§ **Task objective**
Copy the part of the data that opens with the line containing "网站地图 (483, 676)" and closes with the line containing "TRAINING KUPAS TUNTAS", swapping "岗位招聘" for "人才招聘" and leaving everything else untouched.
** Start Extracted data **
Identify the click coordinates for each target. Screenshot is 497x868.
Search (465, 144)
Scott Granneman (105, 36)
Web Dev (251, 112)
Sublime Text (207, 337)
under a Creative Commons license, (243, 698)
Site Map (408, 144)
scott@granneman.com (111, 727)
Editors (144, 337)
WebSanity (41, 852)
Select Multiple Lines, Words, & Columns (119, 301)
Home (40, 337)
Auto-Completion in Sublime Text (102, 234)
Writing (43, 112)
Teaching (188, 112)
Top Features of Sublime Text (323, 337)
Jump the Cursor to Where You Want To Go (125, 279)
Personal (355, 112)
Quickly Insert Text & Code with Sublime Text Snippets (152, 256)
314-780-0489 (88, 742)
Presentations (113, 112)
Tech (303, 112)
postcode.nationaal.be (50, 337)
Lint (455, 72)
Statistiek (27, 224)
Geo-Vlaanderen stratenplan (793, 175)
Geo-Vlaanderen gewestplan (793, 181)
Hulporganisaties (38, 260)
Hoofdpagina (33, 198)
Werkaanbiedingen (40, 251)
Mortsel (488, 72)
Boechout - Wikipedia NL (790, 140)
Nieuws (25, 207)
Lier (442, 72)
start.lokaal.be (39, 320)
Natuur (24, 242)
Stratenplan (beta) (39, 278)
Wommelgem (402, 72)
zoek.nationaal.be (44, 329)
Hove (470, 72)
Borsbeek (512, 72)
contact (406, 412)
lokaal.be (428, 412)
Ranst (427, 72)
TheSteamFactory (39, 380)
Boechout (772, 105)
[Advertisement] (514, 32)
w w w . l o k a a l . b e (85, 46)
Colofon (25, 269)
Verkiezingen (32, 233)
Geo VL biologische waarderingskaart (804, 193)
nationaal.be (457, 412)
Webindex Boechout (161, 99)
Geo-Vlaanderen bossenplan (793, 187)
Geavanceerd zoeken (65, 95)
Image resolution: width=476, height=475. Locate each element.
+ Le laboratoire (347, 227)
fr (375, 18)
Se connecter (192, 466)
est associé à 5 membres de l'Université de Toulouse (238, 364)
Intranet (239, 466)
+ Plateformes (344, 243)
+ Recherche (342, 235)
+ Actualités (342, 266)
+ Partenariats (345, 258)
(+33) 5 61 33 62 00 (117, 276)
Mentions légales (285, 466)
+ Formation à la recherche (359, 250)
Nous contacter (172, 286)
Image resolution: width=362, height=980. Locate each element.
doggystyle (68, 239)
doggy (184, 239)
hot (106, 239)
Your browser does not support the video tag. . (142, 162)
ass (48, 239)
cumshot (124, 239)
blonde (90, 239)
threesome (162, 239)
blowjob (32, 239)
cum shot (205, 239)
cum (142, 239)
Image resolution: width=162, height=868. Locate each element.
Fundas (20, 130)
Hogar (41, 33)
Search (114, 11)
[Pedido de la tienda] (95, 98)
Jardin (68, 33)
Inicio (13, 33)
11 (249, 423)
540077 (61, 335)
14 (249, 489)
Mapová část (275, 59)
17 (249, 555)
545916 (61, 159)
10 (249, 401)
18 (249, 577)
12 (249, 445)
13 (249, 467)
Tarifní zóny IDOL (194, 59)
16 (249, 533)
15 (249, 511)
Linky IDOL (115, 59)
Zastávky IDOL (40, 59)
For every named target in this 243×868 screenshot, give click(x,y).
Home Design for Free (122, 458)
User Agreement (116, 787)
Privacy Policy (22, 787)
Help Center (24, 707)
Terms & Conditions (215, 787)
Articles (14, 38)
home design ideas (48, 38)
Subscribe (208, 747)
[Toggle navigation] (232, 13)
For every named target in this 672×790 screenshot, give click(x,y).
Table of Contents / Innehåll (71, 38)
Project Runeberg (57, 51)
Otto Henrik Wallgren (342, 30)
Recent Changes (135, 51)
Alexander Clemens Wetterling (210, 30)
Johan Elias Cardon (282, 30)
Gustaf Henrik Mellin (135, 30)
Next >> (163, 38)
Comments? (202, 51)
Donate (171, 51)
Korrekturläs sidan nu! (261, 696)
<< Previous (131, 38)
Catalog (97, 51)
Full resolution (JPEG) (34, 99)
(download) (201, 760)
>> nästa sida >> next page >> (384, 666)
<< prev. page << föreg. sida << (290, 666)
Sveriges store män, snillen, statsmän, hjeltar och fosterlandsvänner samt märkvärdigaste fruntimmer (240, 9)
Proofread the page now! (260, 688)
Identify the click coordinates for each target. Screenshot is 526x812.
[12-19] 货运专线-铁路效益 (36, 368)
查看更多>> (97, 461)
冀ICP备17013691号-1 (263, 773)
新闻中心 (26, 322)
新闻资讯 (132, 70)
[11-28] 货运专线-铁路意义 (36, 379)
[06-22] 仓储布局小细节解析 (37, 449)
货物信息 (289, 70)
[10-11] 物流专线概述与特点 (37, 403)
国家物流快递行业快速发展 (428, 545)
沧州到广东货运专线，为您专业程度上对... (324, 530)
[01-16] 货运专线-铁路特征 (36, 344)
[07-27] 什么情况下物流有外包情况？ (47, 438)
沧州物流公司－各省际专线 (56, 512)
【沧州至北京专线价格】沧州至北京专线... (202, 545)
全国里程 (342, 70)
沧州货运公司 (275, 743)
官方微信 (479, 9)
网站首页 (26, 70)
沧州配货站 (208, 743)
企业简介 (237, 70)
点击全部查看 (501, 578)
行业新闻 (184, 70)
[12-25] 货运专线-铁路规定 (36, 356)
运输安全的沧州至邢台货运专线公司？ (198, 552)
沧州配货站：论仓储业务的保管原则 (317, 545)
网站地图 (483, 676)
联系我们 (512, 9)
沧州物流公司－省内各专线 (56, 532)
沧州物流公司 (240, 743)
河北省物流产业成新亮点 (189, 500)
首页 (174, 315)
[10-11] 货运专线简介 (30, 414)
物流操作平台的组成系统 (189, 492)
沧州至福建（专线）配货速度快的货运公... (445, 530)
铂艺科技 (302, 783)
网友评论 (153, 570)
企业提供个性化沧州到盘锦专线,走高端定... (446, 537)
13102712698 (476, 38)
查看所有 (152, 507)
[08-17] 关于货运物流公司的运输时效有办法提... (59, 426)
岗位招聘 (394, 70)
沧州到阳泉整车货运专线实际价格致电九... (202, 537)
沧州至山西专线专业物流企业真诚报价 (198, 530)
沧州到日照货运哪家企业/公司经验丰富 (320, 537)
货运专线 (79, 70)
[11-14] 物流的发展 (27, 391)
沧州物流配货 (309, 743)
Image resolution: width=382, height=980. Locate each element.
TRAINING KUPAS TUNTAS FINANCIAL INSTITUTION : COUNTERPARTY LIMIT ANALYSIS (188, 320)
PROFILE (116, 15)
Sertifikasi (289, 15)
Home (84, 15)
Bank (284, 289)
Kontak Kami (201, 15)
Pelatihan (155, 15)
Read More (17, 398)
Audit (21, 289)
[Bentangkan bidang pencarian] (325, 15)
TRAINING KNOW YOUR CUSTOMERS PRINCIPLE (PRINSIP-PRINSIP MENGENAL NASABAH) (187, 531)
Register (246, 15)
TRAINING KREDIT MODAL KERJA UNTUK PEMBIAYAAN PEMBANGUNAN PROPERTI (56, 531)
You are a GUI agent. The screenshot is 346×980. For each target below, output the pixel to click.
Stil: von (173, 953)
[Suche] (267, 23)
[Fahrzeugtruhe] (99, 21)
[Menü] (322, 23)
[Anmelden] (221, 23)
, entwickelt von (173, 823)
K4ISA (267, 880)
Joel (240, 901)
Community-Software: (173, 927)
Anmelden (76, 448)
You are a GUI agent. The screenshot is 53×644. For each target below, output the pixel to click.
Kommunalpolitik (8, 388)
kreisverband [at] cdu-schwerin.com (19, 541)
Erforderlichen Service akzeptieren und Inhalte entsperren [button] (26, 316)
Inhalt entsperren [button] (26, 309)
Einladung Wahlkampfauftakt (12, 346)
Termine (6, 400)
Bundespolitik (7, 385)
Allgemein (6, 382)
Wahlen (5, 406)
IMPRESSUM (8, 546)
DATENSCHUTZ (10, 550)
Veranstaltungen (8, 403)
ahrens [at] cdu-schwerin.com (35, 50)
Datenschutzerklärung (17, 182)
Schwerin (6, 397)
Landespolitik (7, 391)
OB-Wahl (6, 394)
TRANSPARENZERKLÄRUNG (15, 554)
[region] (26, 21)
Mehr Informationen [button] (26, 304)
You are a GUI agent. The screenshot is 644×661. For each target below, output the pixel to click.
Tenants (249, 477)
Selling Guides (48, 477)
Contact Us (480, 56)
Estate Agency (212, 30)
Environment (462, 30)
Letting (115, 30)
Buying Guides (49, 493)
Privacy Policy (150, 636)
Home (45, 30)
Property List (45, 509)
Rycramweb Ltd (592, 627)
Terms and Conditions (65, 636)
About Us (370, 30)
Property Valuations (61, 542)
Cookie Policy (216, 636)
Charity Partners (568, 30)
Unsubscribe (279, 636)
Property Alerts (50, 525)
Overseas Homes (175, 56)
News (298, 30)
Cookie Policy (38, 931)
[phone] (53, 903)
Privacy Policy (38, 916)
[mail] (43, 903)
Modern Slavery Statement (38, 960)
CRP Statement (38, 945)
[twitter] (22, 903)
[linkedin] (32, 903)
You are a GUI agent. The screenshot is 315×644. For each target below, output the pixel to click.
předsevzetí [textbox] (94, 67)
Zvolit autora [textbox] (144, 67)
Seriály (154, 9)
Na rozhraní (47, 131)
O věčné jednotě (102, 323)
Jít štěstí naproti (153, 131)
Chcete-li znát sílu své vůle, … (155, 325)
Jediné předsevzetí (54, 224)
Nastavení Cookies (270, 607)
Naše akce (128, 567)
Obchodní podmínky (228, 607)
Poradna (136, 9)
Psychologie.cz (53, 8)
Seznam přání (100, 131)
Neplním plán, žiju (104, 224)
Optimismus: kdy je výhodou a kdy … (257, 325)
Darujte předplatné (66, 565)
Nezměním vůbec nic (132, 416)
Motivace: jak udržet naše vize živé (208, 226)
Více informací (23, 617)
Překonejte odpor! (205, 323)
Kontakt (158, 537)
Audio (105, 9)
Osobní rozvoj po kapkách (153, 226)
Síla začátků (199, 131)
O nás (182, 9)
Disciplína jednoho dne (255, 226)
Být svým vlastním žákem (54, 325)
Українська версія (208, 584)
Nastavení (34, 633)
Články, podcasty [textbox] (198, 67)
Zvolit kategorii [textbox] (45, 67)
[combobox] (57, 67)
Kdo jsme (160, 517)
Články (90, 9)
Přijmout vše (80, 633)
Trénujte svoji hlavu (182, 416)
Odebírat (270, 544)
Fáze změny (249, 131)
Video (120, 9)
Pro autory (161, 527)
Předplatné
** End Extracted data **
§ **Answer for this exercise**
网站地图 (483, 676)
联系我们 (512, 9)
沧州物流公司－省内各专线 (56, 532)
沧州物流公司 (240, 743)
河北省物流产业成新亮点 (189, 500)
首页 (174, 315)
[10-11] 货运专线简介 (30, 414)
物流操作平台的组成系统 (189, 492)
沧州至福建（专线）配货速度快的货运公... (445, 530)
铂艺科技 (302, 783)
网友评论 (153, 570)
企业提供个性化沧州到盘锦专线,走高端定... (446, 537)
13102712698 (476, 38)
查看所有 (152, 507)
[08-17] 关于货运物流公司的运输时效有办法提... (59, 426)
人才招聘 (394, 70)
沧州到阳泉整车货运专线实际价格致电九... (202, 537)
沧州至山西专线专业物流企业真诚报价 (198, 530)
沧州到日照货运哪家企业/公司经验丰富 (320, 537)
货运专线 (79, 70)
[11-14] 物流的发展 (27, 391)
沧州物流配货 (309, 743)
Image resolution: width=382, height=980. Locate each element.
TRAINING KUPAS TUNTAS FINANCIAL INSTITUTION : COUNTERPARTY LIMIT ANALYSIS (188, 320)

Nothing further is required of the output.